╭─ RECORDS PROVIDED

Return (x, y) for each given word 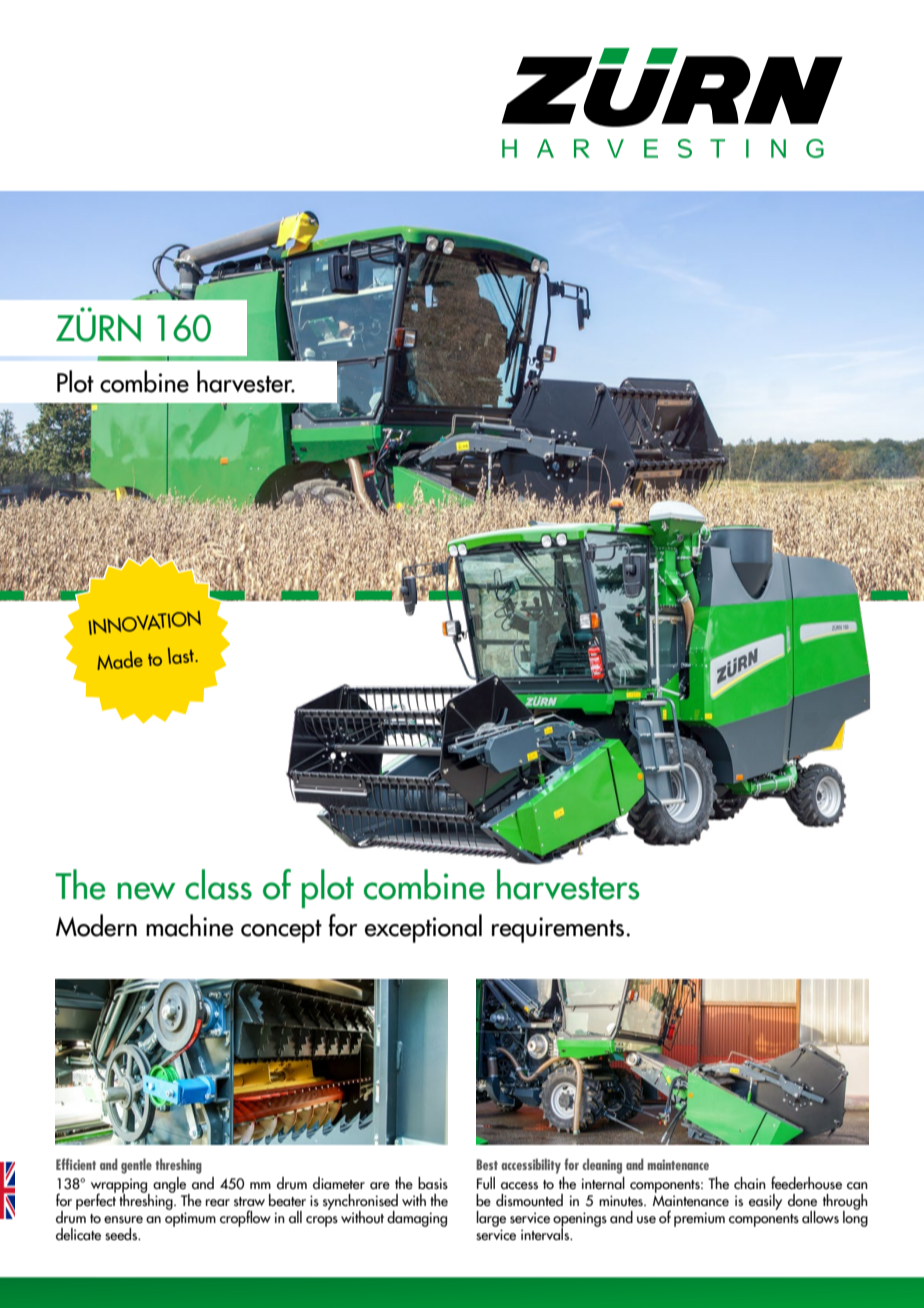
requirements (558, 930)
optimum (190, 1219)
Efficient (76, 1164)
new (146, 891)
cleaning (602, 1166)
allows (820, 1217)
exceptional (423, 928)
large (491, 1219)
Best (487, 1164)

╰─

### WHAT THIS TASK INVOLVES
Rename "given word" to "listed term" throughout the listing and change nothing else. Leave the pictures out of your answer.

### THE RESULT
Return (x, y) for each listed term 
requirements (558, 930)
optimum (190, 1219)
Efficient (76, 1164)
new (146, 891)
cleaning (602, 1166)
allows (820, 1217)
exceptional (423, 928)
large (491, 1219)
Best (487, 1164)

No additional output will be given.